▸ Quoted passage

· · ·

Need help in debugging multiprocessing code in python

Adenitz · Post by **Adenitz** » Sat Sep 09, 2023 5:46 am

Hello to all,
I tried to write a simple script to convert xlsx files to pdf files using existing liber office installation.
My OS is Linux Mint 20 Ulyana.
After executing the following script, the code just hangs. Of course, sequential approach works.
Can you please give me advice what could be wrong and how to debug this code. I suspect that somehow two processes try to convert the same file.

Code: Select all

#!/usr/local/bin/python3

import os
import subprocess
import multiprocessing as mp
import time

def convert_pdf_soffice(xlsx_file):
    out_dir = './PdfDir/'
    print('Started conversion of ', xlsx_file)
    subprocess.run(['soffice', '--headless', '--convert-to', 'pdf', '--outdir', out_dir, xlsx_file])
    print('Finished conversion of ', xlsx_file)
    

if __name__ == '__main__':

    start_t = time.time()

    input_directory = './XLSX/'
    output_directory = './PdfDir/'

    # Create folder if not exists
    if not os.path.exists(output_directory):
        os.makedirs(output_directory)

    existing_pdf_files = [file for file in os.listdir(output_directory) if file.endswith('.pdf')]
    # Replace extension was pdf now is xlsx
    already_converted_xlsx = [file[:-4] + '.xlsx' for file in existing_pdf_files]

    # List of all xlsx files
    xlsx_file_list = [file for file in os.listdir(input_directory) if file.endswith('.xlsx')]

    # List of xlsx files that actually needs to be converted to pdf
    xls_files_to_be_converted = [os.path.join(input_directory, file) for file in xlsx_file_list if file not in already_converted_xlsx]

    print('Length of the list is ', len(xls_files_to_be_converted) )

    # Multiprocessing conversion
    with mp.Pool(processes = mp.cpu_count()) as pool:
        result = pool.map(convert_pdf_soffice, xls_files_to_be_converted)

    #for file in xls_files_to_be_converted:
    #    convert_pdf_soffice(file)

    end_t = time.time()
    duration_t = end_t - start_t
    print(f'Duration is {duration_t}')

The output of the script is the following:

Code: Select all

Length of the list is  9
Started conversion of  ./XLSX/File6.xlsx
Started conversion of  ./XLSX/File2.xlsx
Started conversion of  ./XLSX/File1.xlsx
Started conversion of  ./XLSX/File7.xlsx
Started conversion of  ./XLSX/File3.xlsx
Started conversion of  ./XLSX/File5.xlsx

I have uploaded the whole test data and it can be found here: https://file.io/HpNAqdj4J2Wz

Post by **xenopeek** » Sat Sep 09, 2023 7:04 am

I found the multiprocessing module hard to use as well, and IIRC I couldn't get it to actually multiprocess Python code. Anyway…. Instead I've been using concurrent.futures.ProcessPoolExecutor https://docs.python.org/3/library/concu ... tures.html.

An example of how you could use it, add the code to populate the xls_files_to_be_converted list before the executor block (before the 'with blabla' line):

Code: Select all

#!/usr/bin/python3

import subprocess
import concurrent.futures

def convert_pdf_soffice(xlsx_file):
    out_dir = './PdfDir/'
    _ = subprocess.run(['soffice', '--headless', '--convert-to', 'pdf', '--outdir', out_dir, xlsx_file])

· · ·

▸ Listed entries
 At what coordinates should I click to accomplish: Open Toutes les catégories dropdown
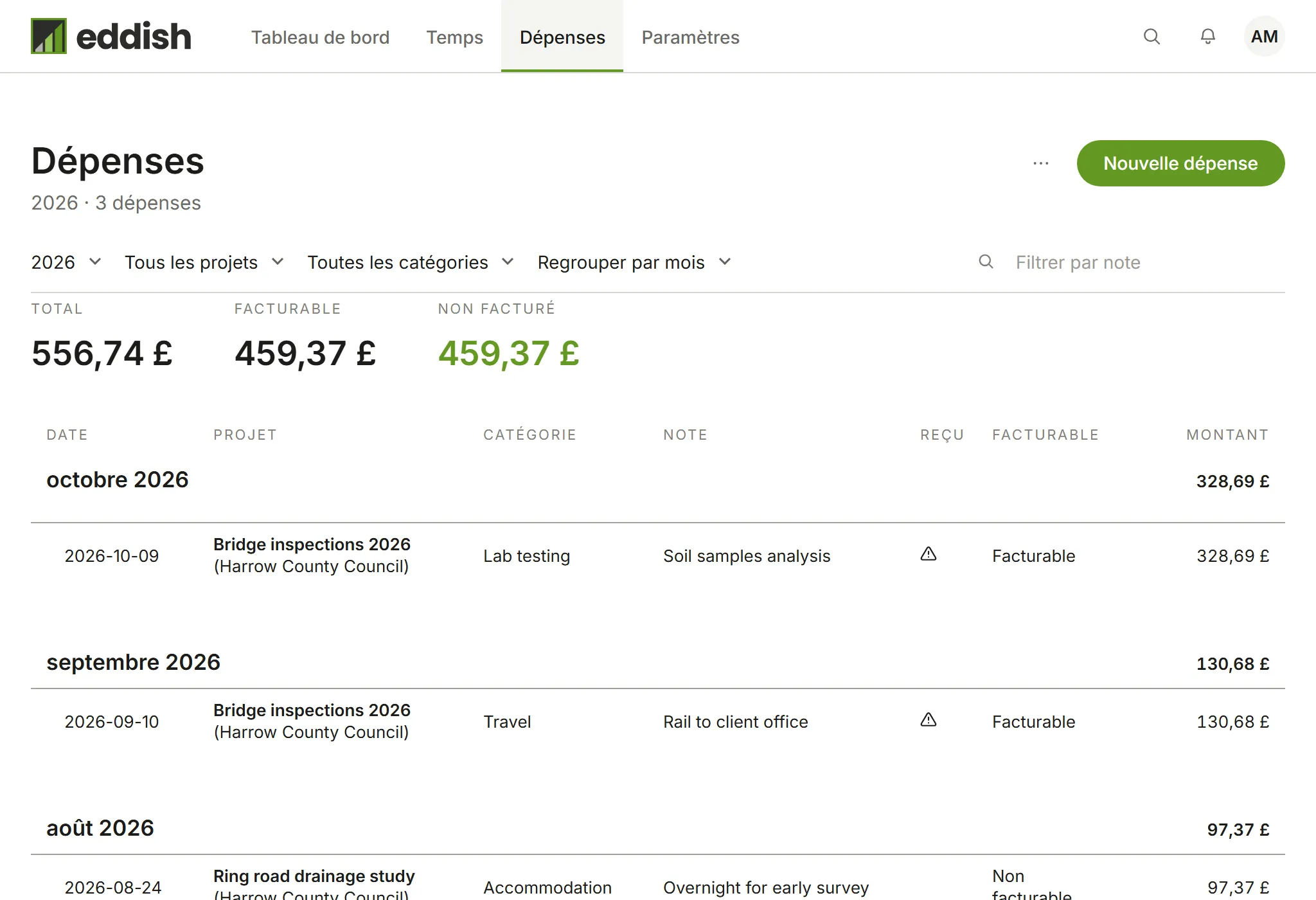coord(411,262)
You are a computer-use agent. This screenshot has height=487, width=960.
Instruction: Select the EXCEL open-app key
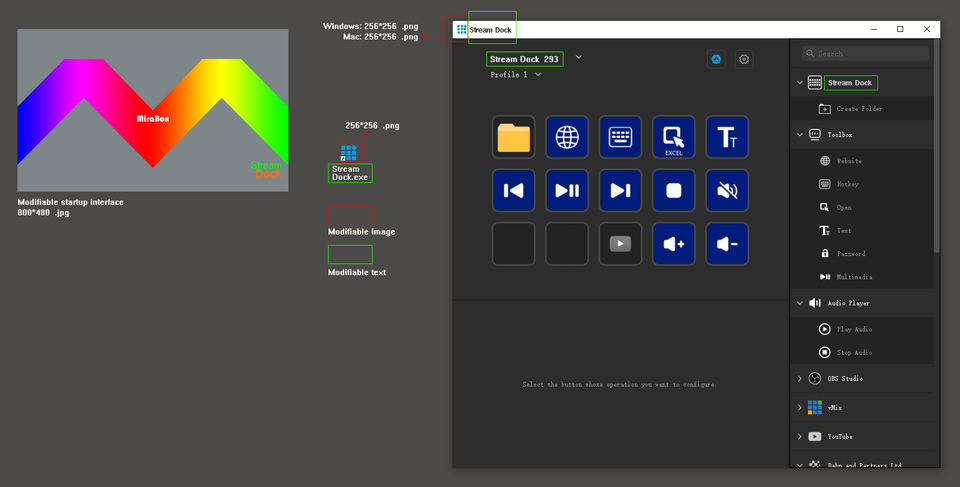coord(673,137)
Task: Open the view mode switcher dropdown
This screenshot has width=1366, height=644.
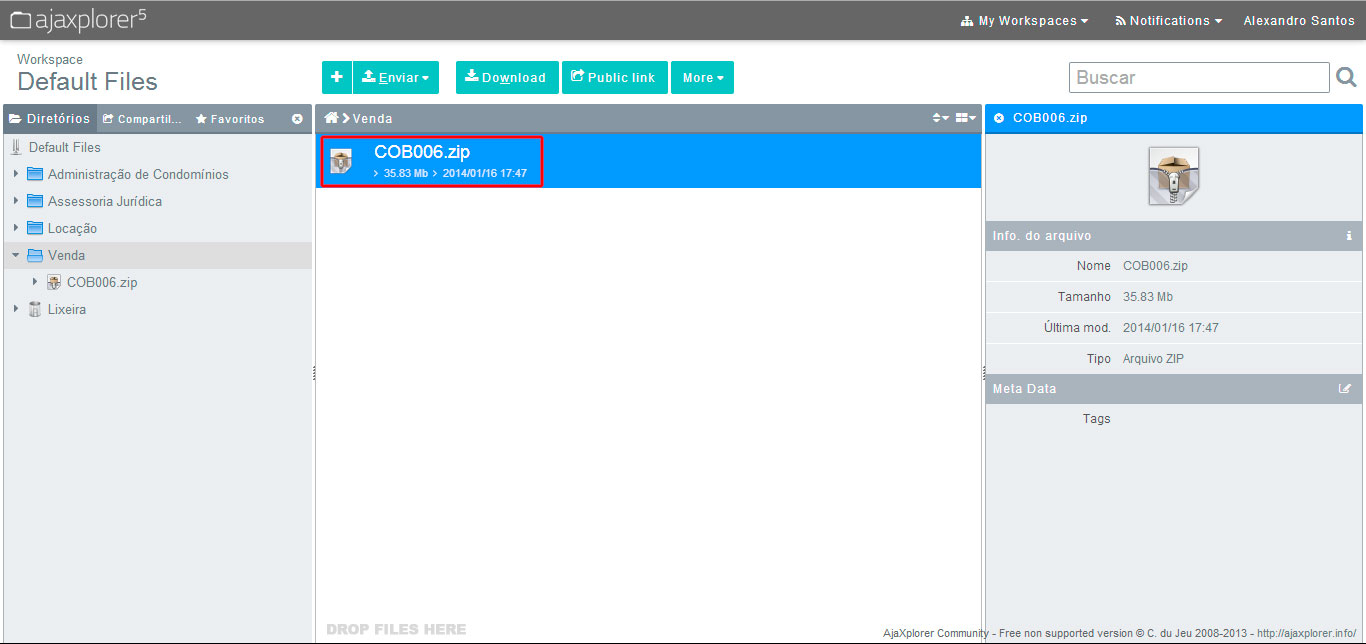Action: pos(965,118)
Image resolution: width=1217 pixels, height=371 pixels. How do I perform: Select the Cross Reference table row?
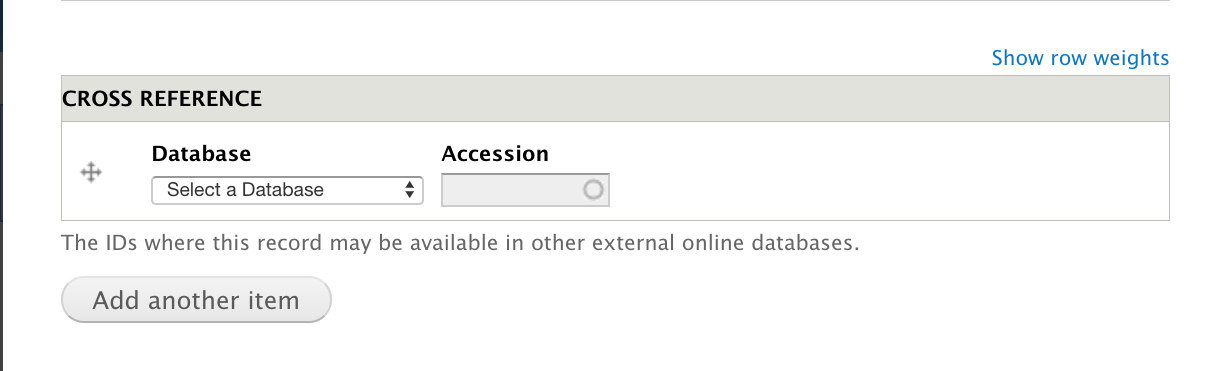pos(615,171)
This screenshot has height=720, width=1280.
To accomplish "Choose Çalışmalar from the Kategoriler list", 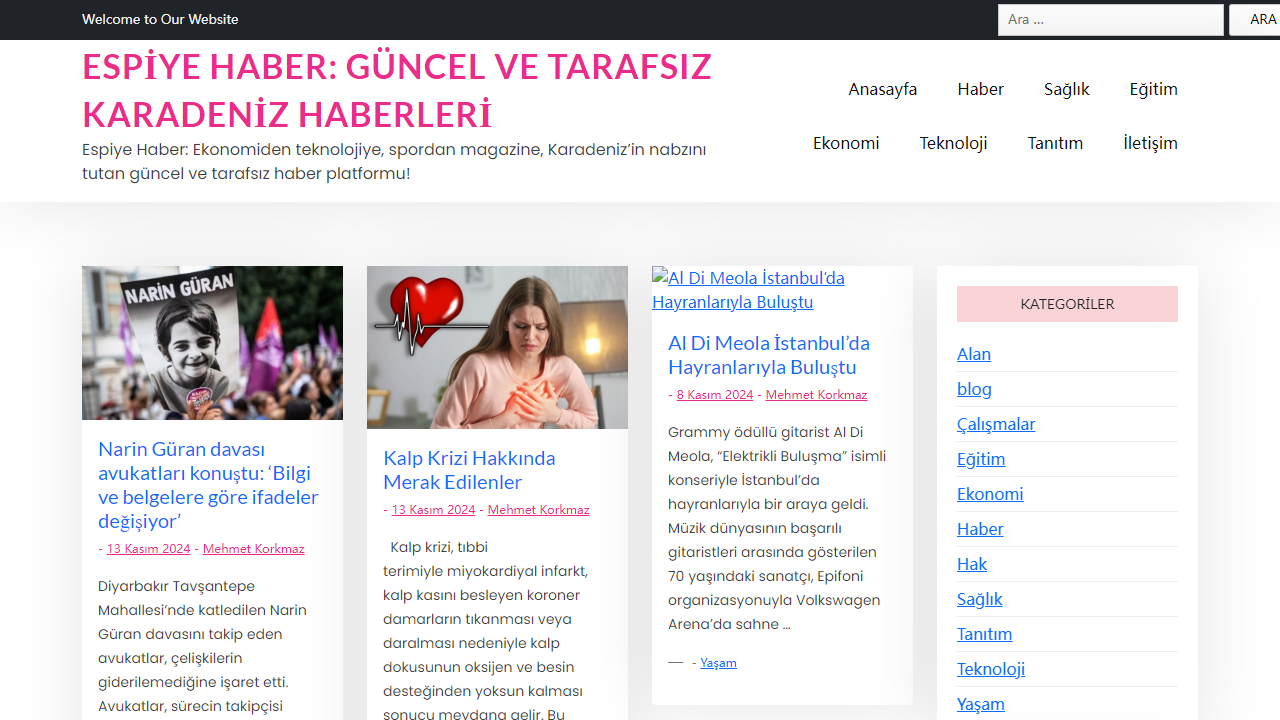I will 996,424.
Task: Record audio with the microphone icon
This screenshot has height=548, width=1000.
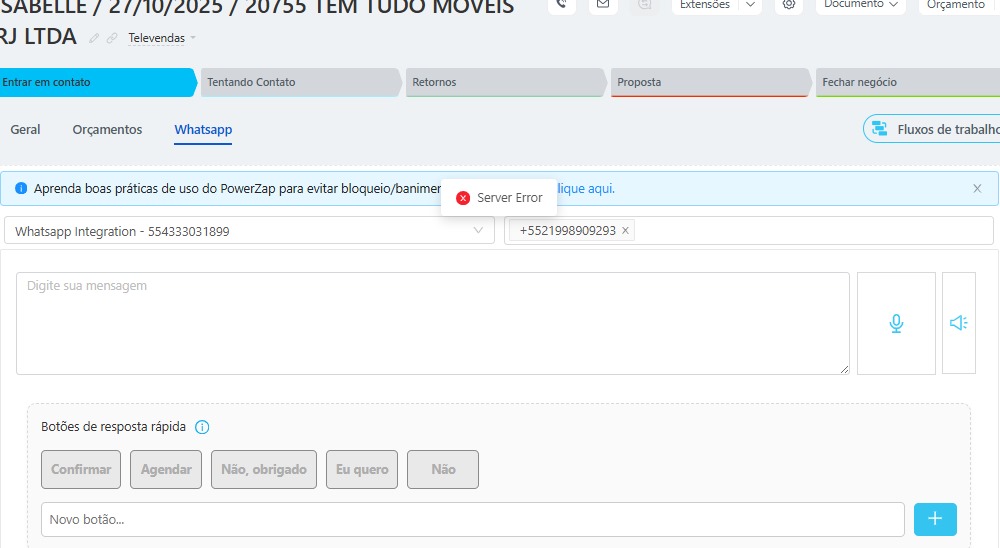Action: 896,323
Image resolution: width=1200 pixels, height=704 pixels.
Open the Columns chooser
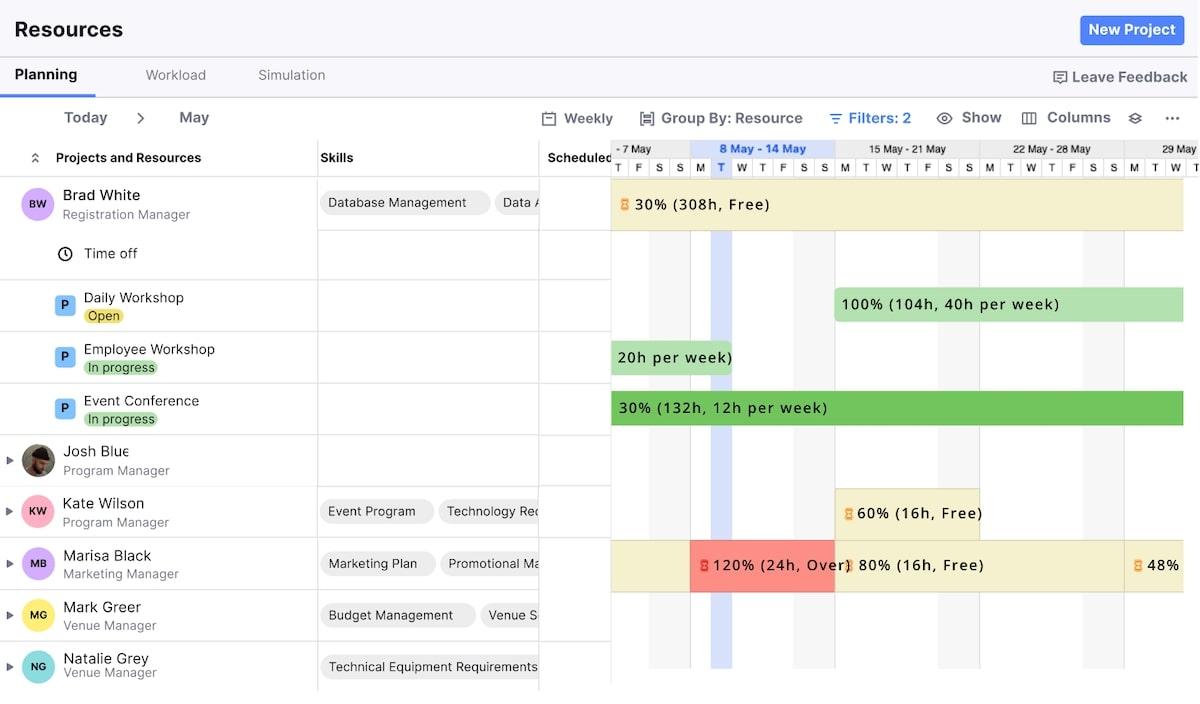tap(1065, 118)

· · ·

▸ What to do
1. State whether each statement agrees with the forum thread on debugging multiprocessing code. Answer yes or no, and quote the deciding words of the thread: (a) the original poster uses Linux Mint 20 Ulyana; (b) the script also hangs when the files are converted sequentially; (c) the reply recommends concurrent.futures.ProcessPoolExecutor.
2. In the records, change "pixels" to "px" in the lines starting with the line containing "Task: Record audio with the microphone icon" and continuing through the end of the records. Return only those lines with everything else unchanged, and omit the pictures.
The forum thread and the records are independent of each other.

▸ Complete answers
1.
(a) Yes: "My OS is Linux Mint 20 Ulyana."
(b) No: "Of course, sequential approach works."
(c) Yes: "Instead I've been using concurrent.futures.ProcessPoolExecutor"

2.
Task: Record audio with the microphone icon
This screenshot has height=548, width=1000.
Action: 896,323
Image resolution: width=1200 px, height=704 px.
Open the Columns chooser
tap(1065, 118)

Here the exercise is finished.